Productboard helps you decide what to build. Aha! manages roadmaps. Neither is autonomous. Neither checks capacity. Neither validates its own accuracy. Neither runs on your hardware. Qeplar is the next generation — a product operating system where specialist AI agents across every product domain observe, deliberate, act on your data, and prove their accuracy every quarter. And unlike both of them, your roadmap and competitive intelligence never leave your building.

What does “AI that proves its own accuracy” actually mean?

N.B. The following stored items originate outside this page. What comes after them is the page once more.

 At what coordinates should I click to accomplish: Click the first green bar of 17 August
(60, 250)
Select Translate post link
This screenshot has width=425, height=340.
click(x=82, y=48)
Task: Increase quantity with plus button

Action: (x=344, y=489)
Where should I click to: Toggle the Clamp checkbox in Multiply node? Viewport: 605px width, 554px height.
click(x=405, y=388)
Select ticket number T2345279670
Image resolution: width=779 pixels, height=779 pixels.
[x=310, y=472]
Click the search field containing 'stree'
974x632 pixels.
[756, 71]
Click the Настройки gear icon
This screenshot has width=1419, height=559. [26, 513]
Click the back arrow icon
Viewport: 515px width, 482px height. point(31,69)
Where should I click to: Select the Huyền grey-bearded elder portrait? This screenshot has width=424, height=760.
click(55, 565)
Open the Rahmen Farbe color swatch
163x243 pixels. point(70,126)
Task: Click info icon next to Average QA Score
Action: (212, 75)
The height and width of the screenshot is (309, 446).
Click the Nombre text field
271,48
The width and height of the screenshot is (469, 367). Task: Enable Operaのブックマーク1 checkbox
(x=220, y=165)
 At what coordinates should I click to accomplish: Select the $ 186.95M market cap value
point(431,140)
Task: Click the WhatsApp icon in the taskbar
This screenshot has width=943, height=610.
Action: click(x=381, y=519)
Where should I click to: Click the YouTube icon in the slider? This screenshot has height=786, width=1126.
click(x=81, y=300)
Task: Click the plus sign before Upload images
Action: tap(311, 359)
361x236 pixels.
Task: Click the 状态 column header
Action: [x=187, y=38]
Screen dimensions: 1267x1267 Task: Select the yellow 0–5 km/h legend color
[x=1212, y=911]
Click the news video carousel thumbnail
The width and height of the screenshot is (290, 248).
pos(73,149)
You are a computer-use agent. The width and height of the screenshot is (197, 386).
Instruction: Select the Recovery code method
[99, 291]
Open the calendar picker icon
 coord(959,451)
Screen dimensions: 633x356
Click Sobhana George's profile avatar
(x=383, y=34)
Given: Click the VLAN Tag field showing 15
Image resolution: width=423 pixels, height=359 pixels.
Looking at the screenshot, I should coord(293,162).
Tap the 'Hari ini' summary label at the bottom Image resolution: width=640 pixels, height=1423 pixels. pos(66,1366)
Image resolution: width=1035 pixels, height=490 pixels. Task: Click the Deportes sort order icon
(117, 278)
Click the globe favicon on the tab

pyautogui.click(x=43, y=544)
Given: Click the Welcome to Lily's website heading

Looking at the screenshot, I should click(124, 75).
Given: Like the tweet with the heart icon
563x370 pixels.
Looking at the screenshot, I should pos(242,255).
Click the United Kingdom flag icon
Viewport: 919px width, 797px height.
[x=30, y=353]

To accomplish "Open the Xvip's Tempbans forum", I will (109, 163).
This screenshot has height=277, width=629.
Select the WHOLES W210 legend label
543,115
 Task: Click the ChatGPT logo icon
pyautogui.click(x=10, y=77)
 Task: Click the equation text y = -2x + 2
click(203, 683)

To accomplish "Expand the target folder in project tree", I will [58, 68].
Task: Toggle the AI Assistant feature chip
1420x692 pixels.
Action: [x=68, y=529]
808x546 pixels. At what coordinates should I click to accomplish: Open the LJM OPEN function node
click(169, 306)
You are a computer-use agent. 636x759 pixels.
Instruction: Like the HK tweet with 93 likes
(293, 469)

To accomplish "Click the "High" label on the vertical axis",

Every recommendation Qeplar makes gets validated at seven cadences: 30 days, 60 days, 90 days, 6 months, 1 year, 2 years, 3 years. You rate whether it worked (or Qeplar infers it implicitly from outcomes). Scores roll up per agent, per domain, per LLM model. Inaccurate agents get weighted down in future synthesis. The impact dashboard shows hard numbers: accuracy % rolling 12 months, hours saved by autonomous execution, revenue retained from early competitive response. Every number is traceable back to specific recommendations. No vanity metrics.

What does the capacity engine do, exactly?

Every team and person in Qeplar has a measured capacity — derived from 40h available minus meetings minus context switch time, adjusted by historical execution velocity. Before a new priority is assigned, Qeplar checks if the team is at or over capacity. If over, it proposes trade-offs: which priorities to defer, which to reassign, which to accept as a slip. Your PMs can’t blind-dump work anymore. Your people don’t burn out silently.

What is the AI doing with our data?

Everything runs on your hardware using local inference via Ollama. Your data never leaves your server. The Board reads your products, priorities, launches, VoC data, and integration signals — all stored in your on-premises database — and generates recommendations grounded in that context. Nothing is sent to OpenAI, Anthropic, Google, or any external service unless you explicitly enable external intelligence scanning (Serper/Gemini) — and even that can be toggled off for fully disconnected operation. Defense and aerospace deployments run air-gapped by default.

How long until we see value?

Day one: import products, priorities, launch data. The morning briefing reflects your actual state by day two. Week one: Board runs its first deliberation and generates its first autonomous work. Week two: predictive slip tracks your launches. Quarter one: first validation cadences fire and agent accuracy starts accumulating. Year one: the platform has enough data on your organization specifically to start surfacing patterns no human would track.

What does our IT team need to do?

One afternoon. Provision a server meeting our sizing guide. Install Docker. Run the compose file we provide. After that, IT has nothing to maintain — Qeplar is self-contained. Updates are a single pull-and-restart. Remote access works through encrypted mesh networking — no VPN, no inbound ports, no firewall changes.

What if our team says “we can build this ourselves”?

They’re looking at one piece of it. Qeplar is a complete product operating system — specialist agents across every domain, a validation pipeline that grades seven cadences out to three years, a capacity engine that blocks overload, a sunset engine that keeps backlogs clean, a forecast engine that corrects itself when it’s wrong, an organizational memory that survives personnel changes. Those all took years to build and years more to prove. A team of engineers could build a priority tracker in a month. They cannot build a sovereign product operating system while also shipping their actual product. And if they could, they’d still have no validated organizational intelligence to show for it on day one.